ITHACA, N.Y. – When cells expire, they leave behind an activity log of sorts: RNA expelled into blood plasma that reveal changes in gene expression, cellular signaling, tissue injury and other biological processes.
Cornell University researchers developed machine-learning models that can sift through this cell-free RNA and identify key biomarkers for myalgic encephalomyelitis, also known as chronic fatigue syndrome (ME/CFS). The approach could lead to the development of diagnostic testing for a debilitating disease that has proved challenging to confirm in patients because its symptoms can be easily confused with those of other illnesses.
The findings were published Aug. 11 in Proceedings of the National Academy of Sciences. The lead author is Anne Gardella, a doctoral student in biochemistry, molecular and cell biology in the De Vlaminck lab .
The project was a collaboration between the labs of co-senior authors Iwijn De Vlaminck , associate professor of biomedical engineering in Cornell Engineering, and Maureen Hanson , Liberty Hyde Bailey Professor in the Department of Molecular Biology and Genetics in the College of Agriculture and Life Sciences.
"By reading the molecular fingerprints that cells leave behind in blood, we've taken a concrete step toward a test for ME/CFS," De Vlaminck said. "This study shows that a tube of blood can provide clues about the disease's biology."
De Vlaminck's lab previously used the cell-free RNA technique to identify the presence of Kawasaki disease and multisystem inflammatory syndrome in children (MIS-C) – puzzling inflammatory conditions that have also proved difficult to diagnose. After hearing De Vlaminck deliver a presentation about a project involving cell-free DNA, Hanson, who studies the pathophysiology of ME/CFS, reached out about a potential collaboration.
Using cell-free RNA to measure system-wide cellular turnover in patients is a relatively new concept, and it seemed particularly well-suited for unraveling the mystery of ME/CFS.
"ME/CFS affects a lot of different parts of the body," said Hanson, who directs the Cornell Center for Enervating NeuroImmune Disease (ENID). "The nervous system, immune system, cardiovascular system. Analyzing plasma gives you access to what's going on in those different parts."
There are no laboratory diagnostic tests for ME/CFS, so doctors must rely on a range of symptoms, such as exhaustion, dizziness, disturbed sleep and "brain fog."
"The problem is a lot of the symptoms that a patient might come to a primary care physician complaining about could be many different things," Hanson. "And what that primary care physician would really like to have would be a blood test."
Blood samples were collected from ME/CFS patients and a control group of healthy, albeit sedentary, people. Then De Vlaminck's team spun down the blood plasma to isolate and then sequence the RNA molecules that had been released during cellular damage and death.

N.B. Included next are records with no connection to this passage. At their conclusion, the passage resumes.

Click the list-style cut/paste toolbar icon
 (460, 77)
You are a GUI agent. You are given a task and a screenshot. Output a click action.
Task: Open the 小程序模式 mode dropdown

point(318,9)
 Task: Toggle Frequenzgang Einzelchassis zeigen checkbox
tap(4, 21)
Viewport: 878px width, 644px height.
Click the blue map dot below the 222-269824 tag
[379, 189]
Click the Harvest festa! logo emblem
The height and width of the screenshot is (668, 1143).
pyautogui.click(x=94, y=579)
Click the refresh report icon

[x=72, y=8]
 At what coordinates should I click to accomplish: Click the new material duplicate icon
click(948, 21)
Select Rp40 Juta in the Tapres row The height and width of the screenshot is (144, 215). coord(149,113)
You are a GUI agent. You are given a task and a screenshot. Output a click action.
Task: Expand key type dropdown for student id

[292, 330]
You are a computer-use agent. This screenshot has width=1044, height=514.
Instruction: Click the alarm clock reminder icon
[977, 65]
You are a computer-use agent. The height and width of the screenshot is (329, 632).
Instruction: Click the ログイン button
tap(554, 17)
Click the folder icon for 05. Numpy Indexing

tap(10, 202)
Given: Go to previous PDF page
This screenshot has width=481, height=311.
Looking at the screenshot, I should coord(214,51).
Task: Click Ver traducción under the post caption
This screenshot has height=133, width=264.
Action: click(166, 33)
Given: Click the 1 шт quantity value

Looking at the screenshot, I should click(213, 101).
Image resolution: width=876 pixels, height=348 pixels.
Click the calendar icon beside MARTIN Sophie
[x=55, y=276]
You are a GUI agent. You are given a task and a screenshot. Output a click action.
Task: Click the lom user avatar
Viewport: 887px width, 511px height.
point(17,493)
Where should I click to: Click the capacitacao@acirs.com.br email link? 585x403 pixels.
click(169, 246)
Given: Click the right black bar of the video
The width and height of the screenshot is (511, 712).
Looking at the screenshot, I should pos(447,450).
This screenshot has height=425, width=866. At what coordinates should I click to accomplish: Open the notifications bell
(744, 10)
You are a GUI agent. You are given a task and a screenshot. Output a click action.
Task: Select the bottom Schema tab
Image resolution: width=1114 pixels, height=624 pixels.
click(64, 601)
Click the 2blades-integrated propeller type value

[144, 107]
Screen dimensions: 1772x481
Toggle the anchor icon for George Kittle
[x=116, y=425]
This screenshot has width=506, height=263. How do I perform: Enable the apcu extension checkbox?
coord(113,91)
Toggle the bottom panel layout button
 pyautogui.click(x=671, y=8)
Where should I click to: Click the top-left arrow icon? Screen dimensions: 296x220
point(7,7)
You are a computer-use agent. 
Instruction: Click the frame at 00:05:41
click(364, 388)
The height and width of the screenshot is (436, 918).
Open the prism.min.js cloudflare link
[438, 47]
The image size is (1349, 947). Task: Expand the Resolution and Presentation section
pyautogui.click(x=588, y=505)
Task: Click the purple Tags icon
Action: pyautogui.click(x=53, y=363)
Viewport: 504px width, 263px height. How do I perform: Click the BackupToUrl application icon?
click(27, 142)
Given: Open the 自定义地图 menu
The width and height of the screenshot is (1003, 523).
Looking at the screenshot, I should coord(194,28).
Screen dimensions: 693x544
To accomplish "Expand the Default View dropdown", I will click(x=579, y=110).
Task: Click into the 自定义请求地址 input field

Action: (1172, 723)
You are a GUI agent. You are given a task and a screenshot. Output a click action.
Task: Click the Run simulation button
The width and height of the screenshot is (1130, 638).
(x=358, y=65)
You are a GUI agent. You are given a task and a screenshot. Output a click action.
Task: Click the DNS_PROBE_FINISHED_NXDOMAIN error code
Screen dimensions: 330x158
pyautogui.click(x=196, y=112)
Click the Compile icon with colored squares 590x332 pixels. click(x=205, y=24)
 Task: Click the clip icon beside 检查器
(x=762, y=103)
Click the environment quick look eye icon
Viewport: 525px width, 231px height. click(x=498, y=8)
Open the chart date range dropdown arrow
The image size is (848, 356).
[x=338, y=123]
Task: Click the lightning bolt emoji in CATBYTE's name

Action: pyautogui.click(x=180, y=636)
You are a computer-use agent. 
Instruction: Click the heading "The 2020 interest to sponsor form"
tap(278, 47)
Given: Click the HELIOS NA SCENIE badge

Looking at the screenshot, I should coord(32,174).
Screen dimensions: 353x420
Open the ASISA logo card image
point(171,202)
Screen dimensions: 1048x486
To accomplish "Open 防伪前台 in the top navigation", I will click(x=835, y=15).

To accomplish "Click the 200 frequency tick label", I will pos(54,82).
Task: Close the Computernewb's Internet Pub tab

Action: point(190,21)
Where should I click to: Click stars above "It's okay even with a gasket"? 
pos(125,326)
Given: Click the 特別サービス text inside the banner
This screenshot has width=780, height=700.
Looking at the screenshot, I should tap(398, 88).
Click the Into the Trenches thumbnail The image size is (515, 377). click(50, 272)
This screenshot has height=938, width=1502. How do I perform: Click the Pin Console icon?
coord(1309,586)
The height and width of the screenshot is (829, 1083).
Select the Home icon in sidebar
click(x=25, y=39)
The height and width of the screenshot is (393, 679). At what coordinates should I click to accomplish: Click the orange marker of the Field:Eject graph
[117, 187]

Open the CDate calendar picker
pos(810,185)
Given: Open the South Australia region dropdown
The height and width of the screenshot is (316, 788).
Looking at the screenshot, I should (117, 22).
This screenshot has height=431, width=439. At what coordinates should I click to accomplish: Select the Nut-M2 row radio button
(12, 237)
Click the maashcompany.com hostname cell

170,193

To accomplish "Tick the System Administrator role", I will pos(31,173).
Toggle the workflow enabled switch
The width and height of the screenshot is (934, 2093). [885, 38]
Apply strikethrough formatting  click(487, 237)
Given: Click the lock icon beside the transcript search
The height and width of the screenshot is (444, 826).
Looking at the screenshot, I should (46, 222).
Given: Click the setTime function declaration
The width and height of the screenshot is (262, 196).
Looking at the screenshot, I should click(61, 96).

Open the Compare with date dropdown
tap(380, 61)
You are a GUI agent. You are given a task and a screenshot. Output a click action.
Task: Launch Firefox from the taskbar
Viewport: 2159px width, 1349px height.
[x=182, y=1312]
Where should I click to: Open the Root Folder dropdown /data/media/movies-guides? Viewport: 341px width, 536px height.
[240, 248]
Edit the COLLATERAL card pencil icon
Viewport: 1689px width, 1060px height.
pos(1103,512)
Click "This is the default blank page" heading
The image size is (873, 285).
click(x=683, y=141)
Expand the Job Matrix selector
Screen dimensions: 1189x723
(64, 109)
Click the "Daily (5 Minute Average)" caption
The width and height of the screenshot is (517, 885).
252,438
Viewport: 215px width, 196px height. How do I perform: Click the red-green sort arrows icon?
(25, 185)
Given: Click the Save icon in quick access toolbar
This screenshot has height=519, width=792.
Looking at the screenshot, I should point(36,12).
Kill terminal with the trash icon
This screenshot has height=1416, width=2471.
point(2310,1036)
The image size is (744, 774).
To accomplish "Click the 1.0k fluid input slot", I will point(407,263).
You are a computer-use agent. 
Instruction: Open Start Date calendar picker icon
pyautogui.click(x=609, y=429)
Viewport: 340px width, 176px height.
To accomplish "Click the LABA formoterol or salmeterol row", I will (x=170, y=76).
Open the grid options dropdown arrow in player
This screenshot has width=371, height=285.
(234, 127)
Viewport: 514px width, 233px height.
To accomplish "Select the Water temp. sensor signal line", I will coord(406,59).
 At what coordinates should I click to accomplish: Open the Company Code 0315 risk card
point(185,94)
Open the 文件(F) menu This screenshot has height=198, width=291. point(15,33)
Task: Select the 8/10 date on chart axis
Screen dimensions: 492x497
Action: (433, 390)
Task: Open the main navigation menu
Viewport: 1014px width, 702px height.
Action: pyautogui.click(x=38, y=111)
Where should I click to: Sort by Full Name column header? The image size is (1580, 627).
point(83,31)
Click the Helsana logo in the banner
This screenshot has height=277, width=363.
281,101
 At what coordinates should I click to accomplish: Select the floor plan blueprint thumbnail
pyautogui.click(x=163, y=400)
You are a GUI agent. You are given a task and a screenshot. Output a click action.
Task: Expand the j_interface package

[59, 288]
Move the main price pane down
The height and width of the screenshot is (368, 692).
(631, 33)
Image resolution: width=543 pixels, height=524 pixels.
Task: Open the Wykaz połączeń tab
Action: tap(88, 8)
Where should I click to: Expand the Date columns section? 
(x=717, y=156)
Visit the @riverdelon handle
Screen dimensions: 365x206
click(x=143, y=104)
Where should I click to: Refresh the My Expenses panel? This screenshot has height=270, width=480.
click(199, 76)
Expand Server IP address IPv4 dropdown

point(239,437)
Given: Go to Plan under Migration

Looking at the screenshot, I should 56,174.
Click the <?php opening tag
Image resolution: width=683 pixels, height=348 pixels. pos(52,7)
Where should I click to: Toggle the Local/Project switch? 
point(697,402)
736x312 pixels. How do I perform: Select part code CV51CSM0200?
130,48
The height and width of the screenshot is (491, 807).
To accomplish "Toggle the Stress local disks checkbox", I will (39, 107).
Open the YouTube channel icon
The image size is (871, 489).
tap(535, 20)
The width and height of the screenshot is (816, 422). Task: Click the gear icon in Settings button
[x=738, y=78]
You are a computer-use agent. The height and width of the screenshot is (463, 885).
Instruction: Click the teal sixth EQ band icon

They identified more than 700 significantly different transcripts between the ME/CFS cases and the control group. Those results were parsed by different machine-learning algorithms to develop a classifying tool that revealed signs of immune system dysregulation, extracellular matrix disorganization and T cell exhaustion in ME/CFS patients.
Using statistical analysis methods, they were able to map where the RNA molecules originated by deconvolving the patterns of gene expression based on known cell type-specific marker genes, as determined from a previous ME/CFS single-cell RNA sequencing study from the Grimson Lab at Cornell.
"We identified six cell types that were significantly different between ME/CFS cases and controls," Gardella said. "The topmost elevated cell type in patients is the plasmacytoid dendritic cell. These are immune cells that are involved in producing type 1 interferons, which could indicate an overactive or prolonged antiviral immune response in patients. We also observed differences in monocytes, platelets and other T cell subsets, pointing to broad immune dysregulation in ME/CFS patients"
The cell-free RNA classifier models had 77% accuracy in detecting ME/CFS – not high enough for a diagnostic test yet, but a substantial leap forward in the field. The researchers are hopeful the approach can help them understand the complex biology behind other chronic illnesses, as well as differentiating ME/CFS from long COVID.
"While long COVID has raised awareness of infection-associated chronic conditions, it's important to recognize ME/CFS, because it's actually more common and more severe than many people might realize," Gardella said.
The research was supported by the National Institutes of Health and the WE&ME Foundation.